I tried, nope, not a good idea. To work as a TSA agent, they must have had their sense of humor surgically removed. My gut feeling is they have this incredible god complex going on.
So here is a free idea for the TSA…Ok, ready….Have an agent there with a sense of humor who jokes or is nice to the people in line waiting to be hassled by your version of the SS. Can you imagine someone with a sense of humor making nice to the passengers easing their stress levels?
Gadz, what if people actually laughed while taking off their shoes, belts, emptying their pockets and being virtually stripped searched?
I know that is thinking outside the box, but hey, that is what you get with a thinking person and not a government automaton.
And far be it from me to tell you how to do your jobs but, you could use this same person to screen passengers who are not acting right. A little incognito profiling. If you were smart, you could even have those friendly people with the stress relief dogs be those agents… I know the stuff of novels… Again, out of the box thinking…buy me a drink next time you feel me up, and I will give you some more thoughts!
I deal with stressful situations with humor. Flying today is a stressful situation. Get there early, give up all of your rights once you enter the “secure area” and be treated like shit until you leave the “secured area.”
I do not think that is an exaggerating at all. Travelers still need a bill of rights, and as of yet, it does not exists.
In this country, the USA, we just did not have the issues until 911 and the infamous shoe bomber and then the candidate for the Darwin award, the underwear bomber. This guy had to have the IQ of a plant to pull that one off. In this country, we have surrendered our rights to privacy for safety with the caveat being, that now we have neither.
Our typical security was walk through a magnetometer that often was not switched on, or was not set very high. I used to get through it usually without emptying my pockets or removing jewelry. Today you might as well be naked as I think it picks up the fillings in your teeth.
My last trip through the infamous porn scanners, I could not lift my left arm up as high as they wanted me to, and the bitch yelled at me. I had a frozen shoulder FFS, and she did not give a crap! Because I could not do the spread eagle, hands up don’t shoot pose perfectly, I got the hands all over my body until they met resistance!
Someone owes me a drink, or a goodnight kiss, just saying!
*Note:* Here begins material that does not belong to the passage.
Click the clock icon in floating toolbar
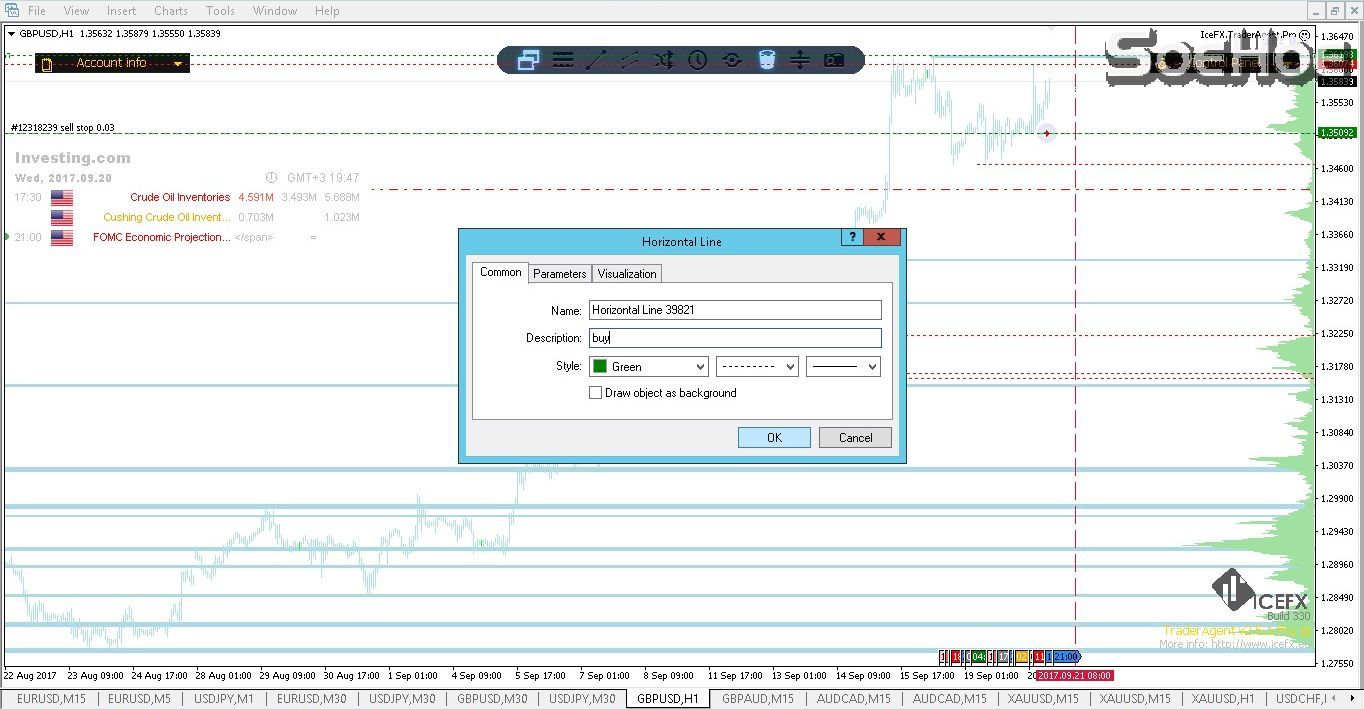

What do you think would have happened if I would have yelled back at her? I am not a mean-spirited person, but I must tell you words that rhymed with “Duck” were right on the tip of my tongue. This bitch must have been a holdover from the SS, or a love child from Hitler’s third mistress six times removed.
Folks, we can bitch about the injustices in life, or they can become fodder for your next adventure.
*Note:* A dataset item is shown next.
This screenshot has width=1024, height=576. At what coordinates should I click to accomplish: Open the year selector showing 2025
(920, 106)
My novels are adventures. In The Girl Nextdoor, I introduce that term, and I love that story. It is a rags to riches story that is slightly naughty and again a lesbian story of romance. Magic from Scotland plays into the mix making this story fun for anyone who might read it.
Truth told; life is an adventure. When life kicks you around, kick back and write about it!
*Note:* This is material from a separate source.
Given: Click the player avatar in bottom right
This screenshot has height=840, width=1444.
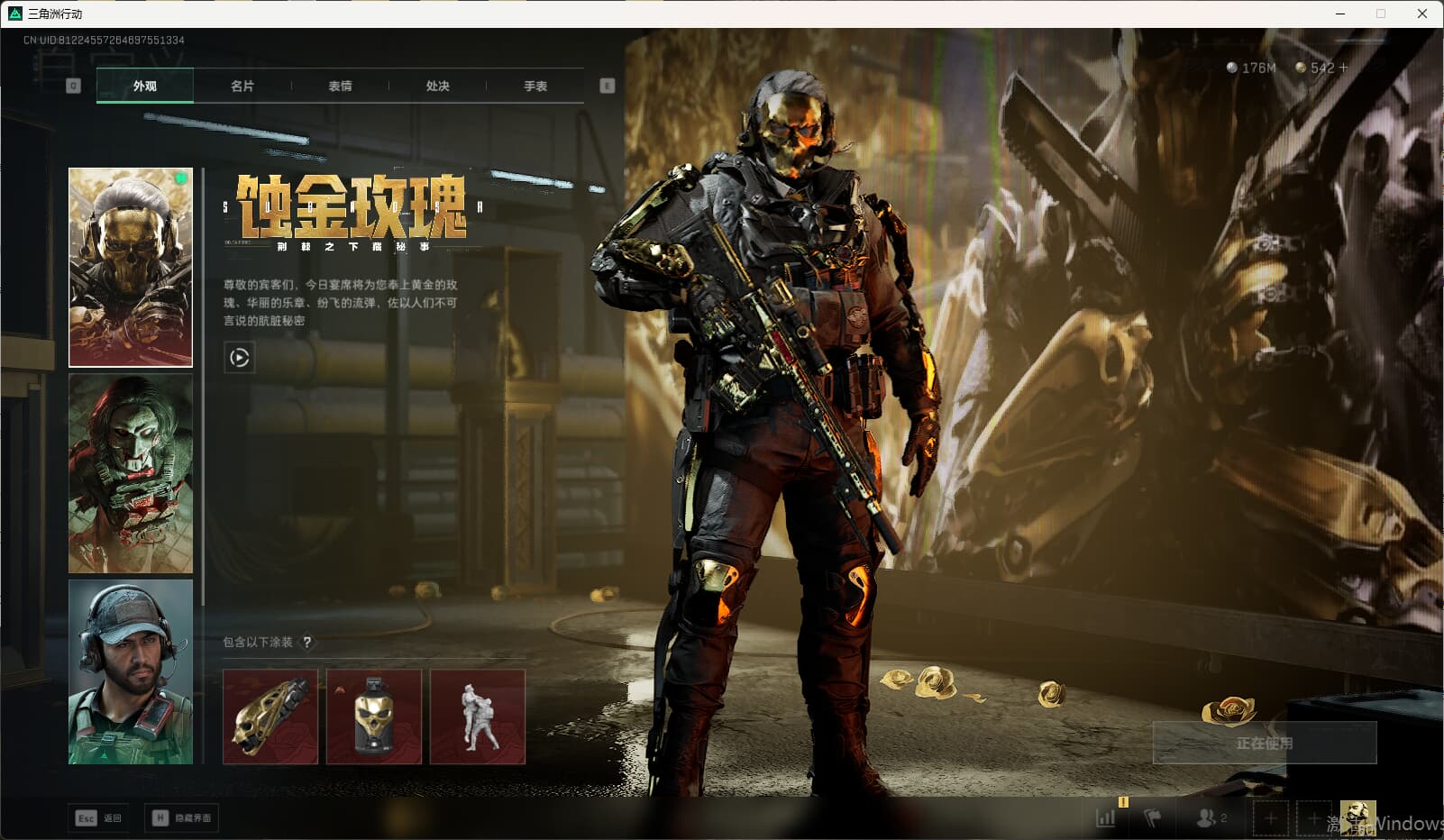Looking at the screenshot, I should click(1357, 817).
I want to write a story that is so out of character for me. I want to write a story where my main character is like this mob boss who takes shit from nobody! The blond sister who was just rude for the sake of being rude would not survive this story. Or if she did, she might be made to suffer at the hands of some large man who had a thing for mean bitches.
I can just see her tethered in such a way with his hands on her hair pulling it back…oh, baby! I feel better already! Perhaps I need to go to work for the TSA….maybe not….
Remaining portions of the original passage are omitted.